▶ Reading passage:

====================

Perspectives on topical foreign direct investment issues
No. 226  May 21, 2018

Editor-in-Chief: Karl P. Sauvant ([log in to unmask])
Managing Editor: Marion A. Creach ([log in to unmask])
A unified investment framework has eluded the international community for decades, including at the WTO twenty years ago (as part of the 1996 Singapore Issues). Yet, 71 developing and developed countries—over a third of the WTO members—started structured discussions in March 2018 to establish a multilateral framework on investment facilitation. Why does investment warrant a fresh approach at the WTO?
To begin with, investment facilitation concerns the application of investment policy. It is not about the right to regulate or to formulate investment law. It is not about investment protection, policy liberalization or even investment promotion. Rather, it is a downstream activity that involves engagement with investors and other stakeholders in the application of policies in practice. Such interaction improves the efficiency and efficacy of the overall investment process.
Investment facilitation improves the efficiency of policies by shaping them in an accessible and transparent manner, applying them in a predictable and consistent fashion and having simplified administrative procedures. Such efficiencies made up less than 10% of the investment measures recorded by United Nations Conference on Trade and Development in 2010-2017. Countries that are liberalizing policies are overlooking the application of those policy changes in practice.  For example, when India opened up its economy in 1991, investment approvals tripled, but only 20% of approved investments were realized. By 1998, annual approvals reached US$11 billion, but the rate of realization remained low at 34%. A Foreign Investment Implementation Authority was established in 1999, and in 2002, a Parliamentary Standing Committee recommended practical measures to address bottlenecks.[1] By 2004, the realization rate had risen to 205%, a figure presumably explained by the fact that many investments no longer required approval. There was an overall improvement in the investment environment.

Investment facilitation also improves the efficacy of policies, in two ways. First, downstream engagement with investors identifies opportunities for sequential and new investment and thereby underpins investor retention. Such interaction was a key feature of the smart industrial policies of the Asian tigers. Second, downstream engagement with investors and other stakeholders provides tacit feedback to upstream policymakers on potential partnerships to enhance the impacts of existing investment.
Investment partnerships are important for advancing the Sustainable Development Goals. Their implementation requires massive investment in areas usually allotted to the public sector. It also needs to feature sustainability: innovative technologies with a wide reach and a small environmental footprint. Suitable policy frameworks will need discovery and definition, with the involvement of stakeholders—business and civic, domestic and foreign—and the support of the international community.[2] Successful discovery requires dynamic feedback from downstream engagement with stakeholders to upstream policymakers. Investment facilitation provides such interaction, creating constructive multi-stakeholder relationships that nurture new roles for investment to play.
Investment, of course, is critical for trade. Preferential trading schemes attracted investment to Africa for the export of garments. Facilitation of investment in broader activities would diversify production, increase value addition, alleviate the saturated market for apparel exports, and take fuller advantage of existing preferences. Thus, investment facilitation is a natural complement to trade facilitation. It is even a necessary complement if developing countries are to benefit from the full potential of the Trade Facilitation Agreement. However, the capacities of countries vary greatly. The investment facilitation efforts of the least developed countries require capacity building and related international support.

====================

▶ Data excerpt:

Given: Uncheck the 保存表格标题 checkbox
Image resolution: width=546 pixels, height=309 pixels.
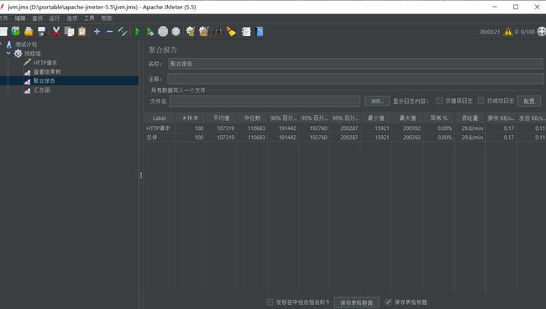Looking at the screenshot, I should point(388,301).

====================

Reproduce the passage of the investment facilitation commentary that begins with the words "Investment, of course, is" and ends with "related international support.".

▶ The solution:
Investment, of course, is critical for trade. Preferential trading schemes attracted investment to Africa for the export of garments. Facilitation of investment in broader activities would diversify production, increase value addition, alleviate the saturated market for apparel exports, and take fuller advantage of existing preferences. Thus, investment facilitation is a natural complement to trade facilitation. It is even a necessary complement if developing countries are to benefit from the full potential of the Trade Facilitation Agreement. However, the capacities of countries vary greatly. The investment facilitation efforts of the least developed countries require capacity building and related international support.